People, cities, social behavior, and landscapes: since Covid19 entered the lives of billions of citizens all over the world, nothing has been able to describe and represent the devastating impact on communities and individuals, like photography has done.

The creative, poetic, and documentarian work of photographers from all around the world has produced a terrific testimony of these unprecedented times. Based on that, Giulio D'Ercole, an Italian photographer with significant international experience, has visualized and conceived “Our Home - A Shared New World”, a fully immersive multimedia exhibition where the expressive work of those photographers can be showcased.

Photo by Wojciech_Karlinski

The space for the exhibition is designed as an allegoric apartment, a metaphor of anybody’s home, as the photos here clearly show. The photographers’ selected images, organized in several well-planned intertwined storylines, will be projected on the four walls of this apartment which we hope will be hosted internationally in the most prestigious museum, galleries, etc.

The photos, slowly dissolving into one another, in a thirty-minute loop, will visually represent the deep impact that the Coronavirus pandemic has had on our private and social life, showing the similarities of the situations experienced, as told by each artist's sensitivity.

We will enter this room from a foyer where there will be printed photos of the world before the pandemic, plus general info on our history, economics, etc. and we will exit the central hall, passing through another totally bare white room, which symbolizes the new world we are called to build with images of a better future.
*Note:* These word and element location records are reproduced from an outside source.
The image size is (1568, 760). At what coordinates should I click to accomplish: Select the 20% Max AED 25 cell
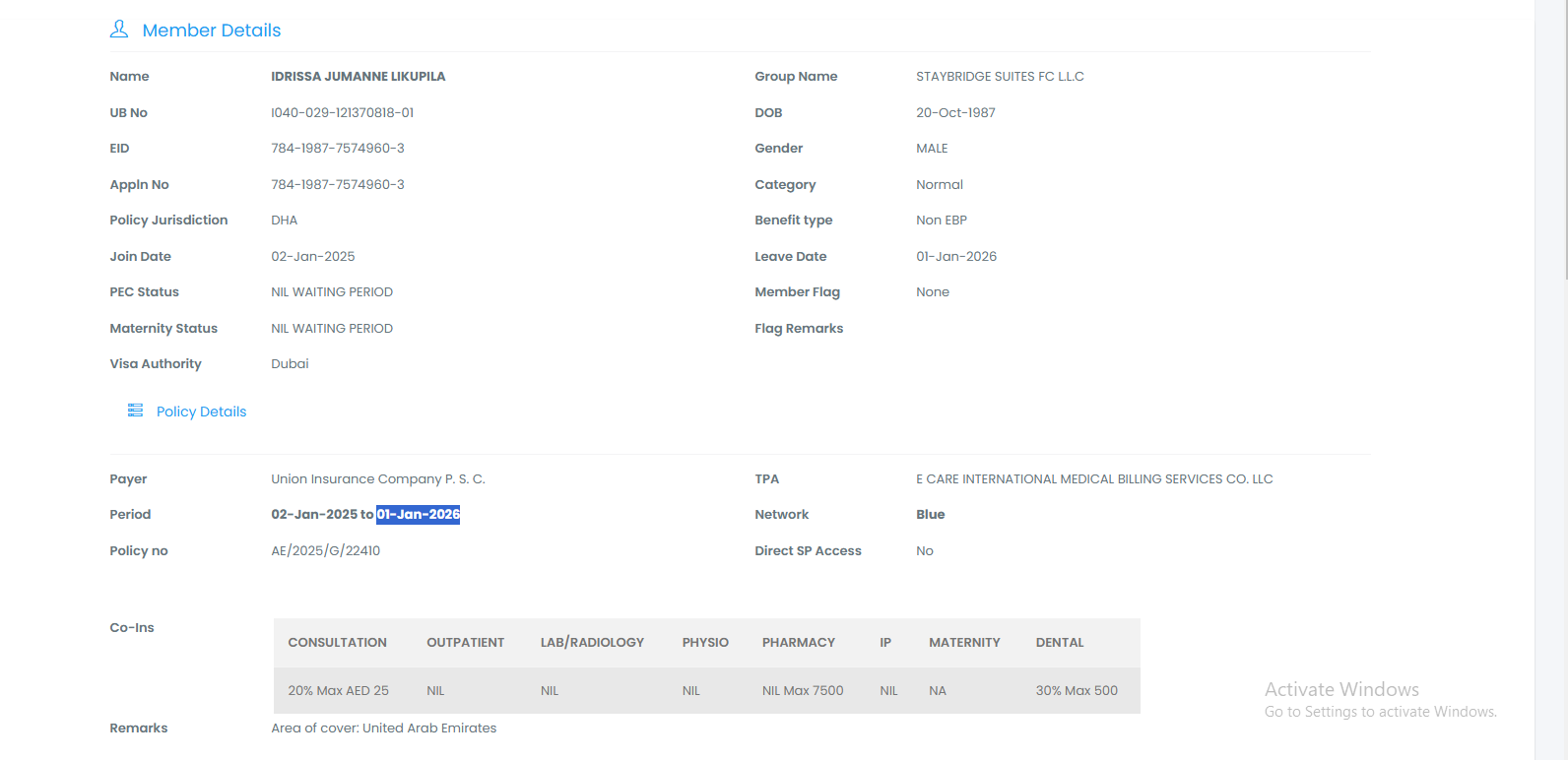pos(338,691)
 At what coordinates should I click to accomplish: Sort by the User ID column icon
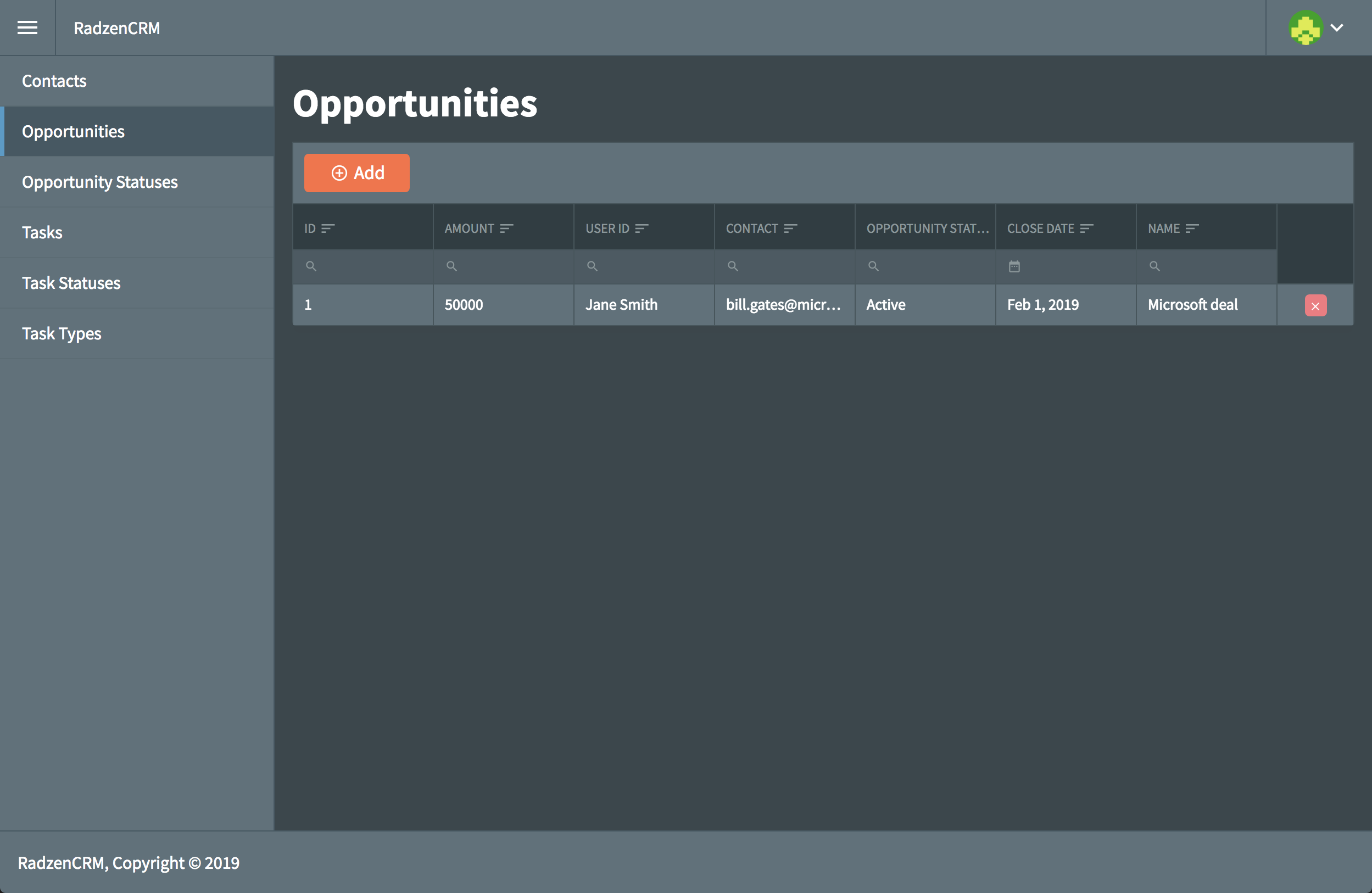(x=642, y=228)
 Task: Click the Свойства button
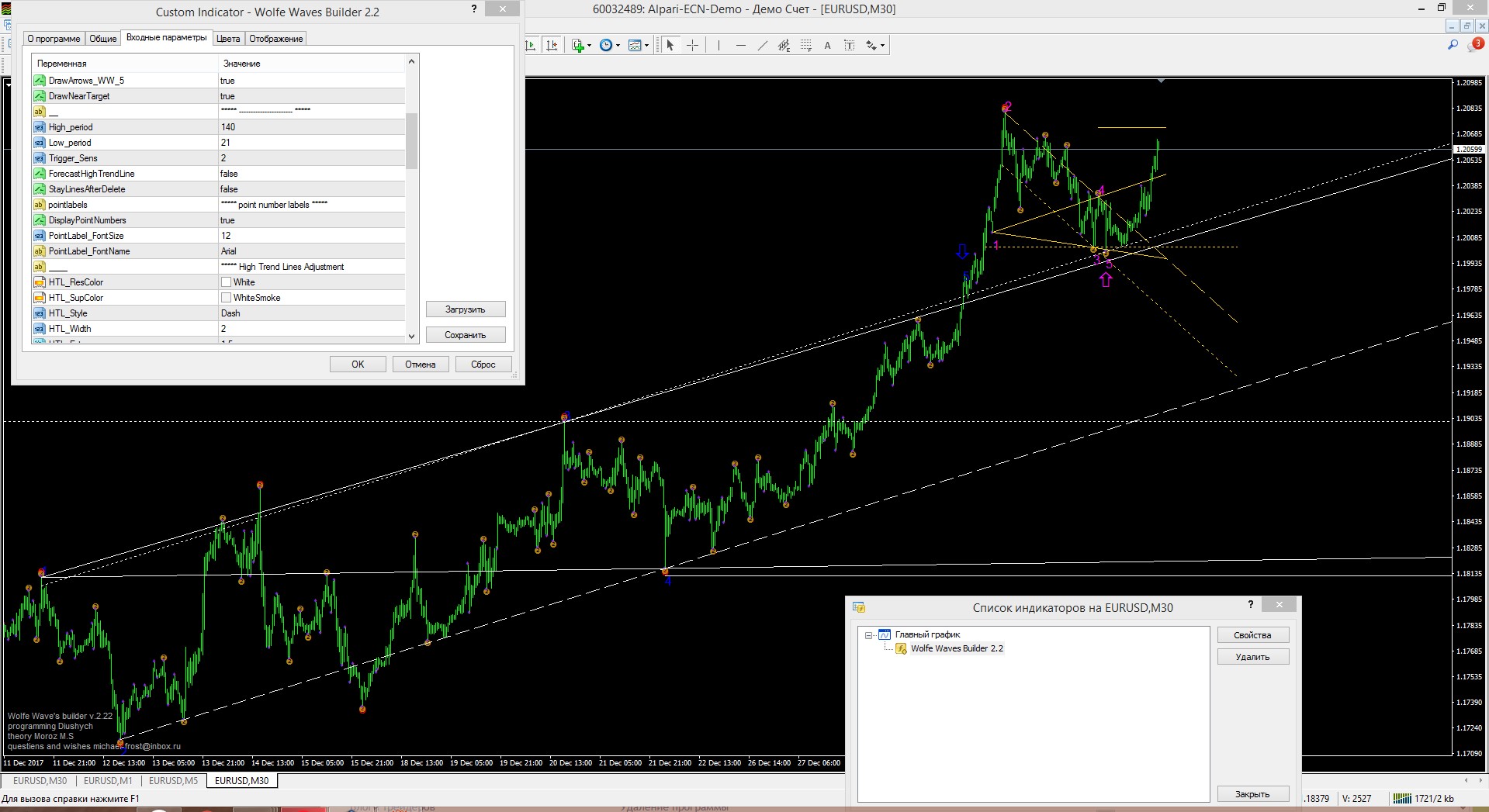[1252, 635]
The purpose of this ground-breaking exhibition is to raise awareness of the following:

The Pandemic shook the entire world in an unprecedented way, hitting everybody with health, psychological, social, and economic consequences. It dramatically changed our habits and our view on life. It mercilessly revealed the vulnerability of our system, more than any war has ever done.

Facing all that, Nations instead of acting as a global community decided to apply their own rules, trying to solve a world problem through individual nations’ policies.

In order to win the pandemic, human beings need to find a new sense of community, and a new identity that despite borders and cultures can unite us as members of one family, even in diversity.